Methods: With Institutional Review Board approval, a database of all TRUS guided prostate biopsies performed from August 1993 through December 2005 was compiled from a retrospective chart review. Patients with prior intervention potentially affecting PSA were excluded. Patient age, PSA, digital rectal exam (DRE), indication for biopsy, number of cores, prostate volume, and biopsy results were recorded. We examined the data for changes in any of these parameters over time to determine if the positive biopsy rate was affected by any changes in practice patterns.
Results: 2,861 prostate biopsies were performed at our institution over 13 years. Of these, 1,108 biopsies were performed which met criteria and with all parameters available at the time of this study. We found the percentage of patients with an abnormal DRE has decreased over time. The number of patients undergoing biopsy for PSA criteria alone has concurrently increased over time. The PSA cutoff used as an indication for biopsy has decreased, with 2.5 ng/ml more frequently employed in recent years. Introduction of age-specific PSA did not change biopsy practice patterns at our institution. While the number of cores taken at each biopsy has increased, the percentage of positive biopsies has decreased over time. The sensitivities of DRE and PSA both decreased, regardless of PSA cutoff used, while specificities slightly increased.
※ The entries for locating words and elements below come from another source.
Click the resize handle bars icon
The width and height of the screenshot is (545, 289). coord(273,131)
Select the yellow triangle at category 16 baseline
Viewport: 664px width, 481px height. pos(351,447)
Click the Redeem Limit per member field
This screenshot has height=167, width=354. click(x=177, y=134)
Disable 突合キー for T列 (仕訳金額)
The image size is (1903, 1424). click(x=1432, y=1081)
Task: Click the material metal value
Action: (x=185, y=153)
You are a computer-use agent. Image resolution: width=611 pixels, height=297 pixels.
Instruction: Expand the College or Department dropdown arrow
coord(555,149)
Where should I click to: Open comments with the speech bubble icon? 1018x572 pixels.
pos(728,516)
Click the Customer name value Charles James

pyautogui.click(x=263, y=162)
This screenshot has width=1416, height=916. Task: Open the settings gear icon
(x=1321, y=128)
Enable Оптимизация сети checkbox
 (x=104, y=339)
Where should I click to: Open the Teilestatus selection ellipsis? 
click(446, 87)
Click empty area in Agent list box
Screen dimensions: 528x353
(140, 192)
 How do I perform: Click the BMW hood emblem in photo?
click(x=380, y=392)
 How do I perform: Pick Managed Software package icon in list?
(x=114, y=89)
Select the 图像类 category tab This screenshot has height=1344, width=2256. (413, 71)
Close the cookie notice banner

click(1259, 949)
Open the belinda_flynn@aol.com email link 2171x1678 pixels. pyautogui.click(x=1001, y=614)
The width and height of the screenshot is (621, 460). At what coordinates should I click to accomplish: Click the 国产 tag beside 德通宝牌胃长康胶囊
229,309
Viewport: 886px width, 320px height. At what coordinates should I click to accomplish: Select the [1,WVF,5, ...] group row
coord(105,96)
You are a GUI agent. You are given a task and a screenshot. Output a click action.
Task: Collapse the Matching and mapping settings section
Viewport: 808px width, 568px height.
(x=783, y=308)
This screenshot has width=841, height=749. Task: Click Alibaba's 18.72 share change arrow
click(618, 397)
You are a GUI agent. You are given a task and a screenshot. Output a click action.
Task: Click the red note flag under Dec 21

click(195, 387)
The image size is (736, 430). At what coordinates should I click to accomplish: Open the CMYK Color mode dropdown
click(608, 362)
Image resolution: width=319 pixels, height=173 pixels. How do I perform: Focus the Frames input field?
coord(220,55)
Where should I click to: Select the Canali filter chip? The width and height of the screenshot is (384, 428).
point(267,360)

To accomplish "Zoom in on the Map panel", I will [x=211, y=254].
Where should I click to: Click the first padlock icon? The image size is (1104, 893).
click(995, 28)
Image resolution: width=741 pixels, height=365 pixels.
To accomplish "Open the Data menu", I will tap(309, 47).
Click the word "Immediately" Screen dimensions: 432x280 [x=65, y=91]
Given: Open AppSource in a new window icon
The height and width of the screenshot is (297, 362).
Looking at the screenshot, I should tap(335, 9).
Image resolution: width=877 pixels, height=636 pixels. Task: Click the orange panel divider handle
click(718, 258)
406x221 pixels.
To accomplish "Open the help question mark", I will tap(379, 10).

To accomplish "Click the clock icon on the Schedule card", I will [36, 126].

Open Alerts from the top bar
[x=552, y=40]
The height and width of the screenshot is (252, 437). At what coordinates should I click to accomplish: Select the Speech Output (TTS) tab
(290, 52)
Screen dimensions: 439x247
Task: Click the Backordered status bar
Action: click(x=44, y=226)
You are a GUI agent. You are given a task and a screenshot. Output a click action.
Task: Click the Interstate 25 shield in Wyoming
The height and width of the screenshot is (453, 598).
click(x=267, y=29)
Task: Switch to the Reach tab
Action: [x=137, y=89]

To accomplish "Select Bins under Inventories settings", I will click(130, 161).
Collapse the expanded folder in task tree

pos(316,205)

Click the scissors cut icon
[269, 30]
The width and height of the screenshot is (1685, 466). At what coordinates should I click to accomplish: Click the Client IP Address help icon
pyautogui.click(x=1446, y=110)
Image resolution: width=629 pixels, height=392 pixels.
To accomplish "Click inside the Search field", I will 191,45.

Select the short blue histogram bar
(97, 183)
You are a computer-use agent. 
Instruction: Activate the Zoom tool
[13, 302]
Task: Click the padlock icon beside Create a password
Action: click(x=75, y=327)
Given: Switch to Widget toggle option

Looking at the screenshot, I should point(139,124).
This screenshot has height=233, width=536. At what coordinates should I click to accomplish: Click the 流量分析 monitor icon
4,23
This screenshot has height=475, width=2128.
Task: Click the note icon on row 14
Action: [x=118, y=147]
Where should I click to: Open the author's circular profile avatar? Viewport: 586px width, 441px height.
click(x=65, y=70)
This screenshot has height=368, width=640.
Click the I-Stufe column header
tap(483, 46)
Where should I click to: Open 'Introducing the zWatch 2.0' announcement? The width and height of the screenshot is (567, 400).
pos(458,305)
Conclusions: The decreased sensitivity and increased specificity of both PSA and DRE in the detection of prostate cancer, despite using a lower PSA cutoff as a threshold for biopsy, suggest a stage migration of prostate cancer to lower grade, smaller volume disease. The decreasing percentage of positive biopsies despite increasing numbers of cores per biopsy session is further evidence of the same trend. Efforts to increase cancer detection at a more curable point (lowering PSA cutoffs and increasing cores per biopsy), have not changed cancer detection rates. Therefore, in the present era, PSA may have limited utility in the detection of prostate cancer.